Il giornalista e vicecaporedattore de “La Stampa” analizza la situazione delle guerre in Iran, Ucraina e Gaza rispetto alle conseguenze sull’agricoltura, le falde acquifere e gli ecosistemi e ai rischi per la salute

Iran, Ucraina, Gaza: siamo giustamente concentrati sulle vittime e i bombardamenti, ma le conseguenze sull’agricoltura, le falde acquifere, gli ecosistemi resteranno, con ricadute sulla salute. E le emissioni aumentano. Ma l’umanità può superare le crisi. Ne parla Nicolas Lozito, che a 35 anni è una delle voci più attente nel raccontare l’intreccio tra ambiente, innovazione e tecnologia. Giornalista, vicecaporedattore de “La Stampa”, insegna alla Scuola Holden e cura “Il colore verde”, la newsletter indipendente che, nata nel 2020, ha costruito una comunità di oltre 9.000 lettori.

Un progetto che unisce divulgazione e analisi, capace di tradurre temi complessi, dalla crisi climatica alla transizione energetica, in un racconto accessibile ma rigoroso, arricchito da dati e fonti internazionali.
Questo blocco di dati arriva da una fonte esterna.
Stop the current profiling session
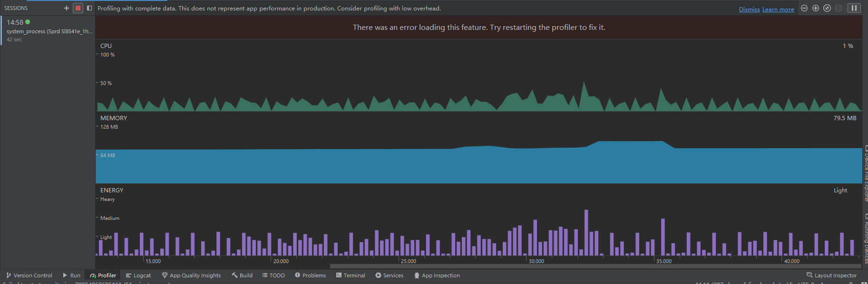This screenshot has width=868, height=284. [78, 8]
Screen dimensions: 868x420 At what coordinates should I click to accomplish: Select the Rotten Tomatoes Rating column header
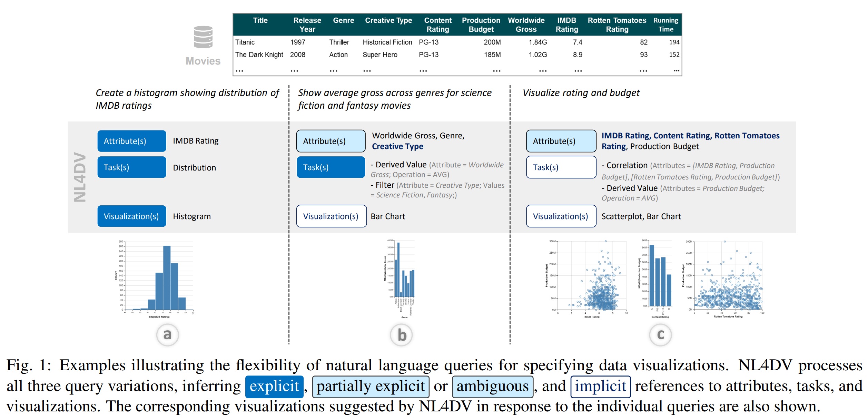point(617,25)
Il numero della newsletter uscito il 21 marzo è eccezionale, un breve saggio sugli impatti ambientali delle guerre: “Nel bilancio quotidiano – si legge – si contano vittime e territori distrutti, persi e conquistati. Negli ultimi anni, però, ci stiamo accorgendo che le guerre hanno enormi effetti sull’ambiente”. Abbiamo intervistato Lozito sul tema.

Generico marzo 2026

Secondo l’Osservatorio dei conflitti e dell’ambiente, ente di ricerca britannico, sono stati individuati, come lei avverte, oltre 300 incidenti con possibili implicazioni ambientali già nei primi dieci giorni di bombardamenti in Iran e paesi del Golfo. La pioggia nera su Teheran è il simbolo di questo disastro.
“Ricordare che la guerra provochi anche danni ambientali sembra quasi naïf, perché siamo giustamente concentrati sulle vittime e le bombe. Ma oggi, con il salto tecnologico degli armamenti, le infrastrutture sensibili – falde acquifere, impianti energetici, raffinerie – sono colpite in modo molto preciso, così grave da generare impatti enormi, anche se non fino al punto di spaventare completamente il mondo come accadde con Hiroshima. Gli effetti oltrepassano la guerra stessa perché, anche se si firmasse un accordo di pace, resterebbero territori devastati e da ricostruire. Un esempio: la Siria, durante la guerra civile che l’ha dilaniata, è stato il primo Paese a dover chiedere, per far ripartire la produzione agricola, la restituzione di semi al deposito globale delle Svalbard, la cassaforte che protegge e conserva 12.000 anni di storia di piante e fiori. Questo fatto dà l’idea di che cosa resti dopo i bombardamenti: spoglie di guerra per generazioni. In Iran le infrastrutture energetiche, come depositi di petrolio e impianti di gas, sono vicine a quelle civili: le conseguenze sono a volte immediate, ma chissà chi potrà studiarle. I 300 eventi con possibili implicazioni ambientali sono stati ricostruiti sulla base dei giornali e dei report degli eserciti. Oggi l’Iran è totalmente chiuso: non vediamo nulla, se non quanto riesce a filtrare grazie a qualche giornalista o agli annunci del governo. Insomma, è complicato capire quanto questi impatti siano pericolosi nel breve e nel lungo termine. Facciamo fatica a contare persino le vittime, figuriamoci quanto sia difficile capire se un danno alla falda acquifera sarà permanente o durerà un anno, un mese, dieci giorni e si riuscirà a tornare a vivere in un determinato luogo. Assistiamo a un salto di qualità, all’uso di armi come il fosforo bianco in Libano da parte dell’esercito israeliano. Quella sostanza può causare danni permanenti alla salute ed è vietata dalla comunità internazionale che, attraversando una fase di evidente difficoltà, fatica a far fronte a queste situazioni. Il fosforo bianco devasta istantaneamente, bruciando tutto, ma poi resta nell’ambiente, così come i metalli pesanti, provenienti da tutte le strutture in fiamme dopo i bombardamenti”.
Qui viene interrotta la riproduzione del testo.